◆ Written problem A
In the rugby league text below, how many metres did Brian To'o run for Penrith against Newcastle?

◆ Selected text
Start

Without the great Tom Trbojevic, Manly were zero-and-four, rudderless and hopeless. Since his return, the influence of this one-man force of nature has been likened to Andrew Johns’s at Newcastle Knights or Johnathan Thurston’s at North Queensland Cowboys. It’s almost as if when he plays, Manly win.

And yet, the big question is: do they play him on the wing for New South Wales?

Related: NRL floats idea of conference system in potentially huge shake up for rugby league

The Penrith Panthers are going great guns – one loss, the grand final, in the last 25 starts for this happy mob of local juniors, mates from Mt Druitt, who are playing a brand of fun-running footy that is lighting up the league.

The big question is, of course: does Jarome Luai partner Nathan Cleary in the halves for the Blues?

Latrell Mitchell was controversially ruled out through suspension which could put a dent in South Sydney’s top-four aspirations as they play without their star fullback for four weeks. Yet a major talking point is: does the time out give Mitchell time to be prove himself worthy of being picked at left centre for NSW in game one? On 9 June – a Wednesday six weeks away.

Brian To’o ran for a stupendous 337 metres for Penrith against Newcastle and reportage ponders whether he is NSW’s winger. Kurt Capewell has been outstanding in the backrow for the Panthers – but does he play in the centres for Queensland? The list goes on.

End

◆ Written problem B
Find every line of the listing below that contains the word "under", and copy each one.

◆ Records shown
Start

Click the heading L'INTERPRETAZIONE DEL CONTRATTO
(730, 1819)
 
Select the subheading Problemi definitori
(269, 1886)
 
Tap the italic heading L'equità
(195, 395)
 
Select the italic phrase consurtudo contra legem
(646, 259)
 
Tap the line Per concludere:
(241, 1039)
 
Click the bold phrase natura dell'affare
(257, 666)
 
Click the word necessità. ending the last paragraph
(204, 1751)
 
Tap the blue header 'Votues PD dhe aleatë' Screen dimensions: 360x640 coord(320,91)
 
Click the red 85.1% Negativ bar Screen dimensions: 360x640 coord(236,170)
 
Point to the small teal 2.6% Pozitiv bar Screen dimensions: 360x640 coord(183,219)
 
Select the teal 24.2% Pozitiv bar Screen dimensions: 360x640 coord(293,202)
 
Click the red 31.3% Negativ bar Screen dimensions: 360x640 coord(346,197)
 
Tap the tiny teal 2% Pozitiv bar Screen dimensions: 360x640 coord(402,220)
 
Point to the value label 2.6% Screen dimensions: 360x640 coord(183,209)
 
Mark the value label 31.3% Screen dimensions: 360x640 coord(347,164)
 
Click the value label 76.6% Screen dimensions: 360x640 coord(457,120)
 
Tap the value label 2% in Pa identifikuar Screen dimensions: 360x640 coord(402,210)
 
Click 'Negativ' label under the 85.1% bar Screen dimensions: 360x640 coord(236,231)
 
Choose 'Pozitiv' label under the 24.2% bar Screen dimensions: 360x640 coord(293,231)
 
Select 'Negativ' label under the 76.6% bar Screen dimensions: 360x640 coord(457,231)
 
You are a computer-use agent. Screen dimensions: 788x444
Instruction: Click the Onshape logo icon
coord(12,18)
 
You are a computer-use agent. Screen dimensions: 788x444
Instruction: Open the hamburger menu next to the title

End

◆ Task solution A
337 metres.

◆ Task solution B
Click 'Negativ' label under the 85.1% bar Screen dimensions: 360x640 coord(236,231)
Choose 'Pozitiv' label under the 24.2% bar Screen dimensions: 360x640 coord(293,231)
Select 'Negativ' label under the 76.6% bar Screen dimensions: 360x640 coord(457,231)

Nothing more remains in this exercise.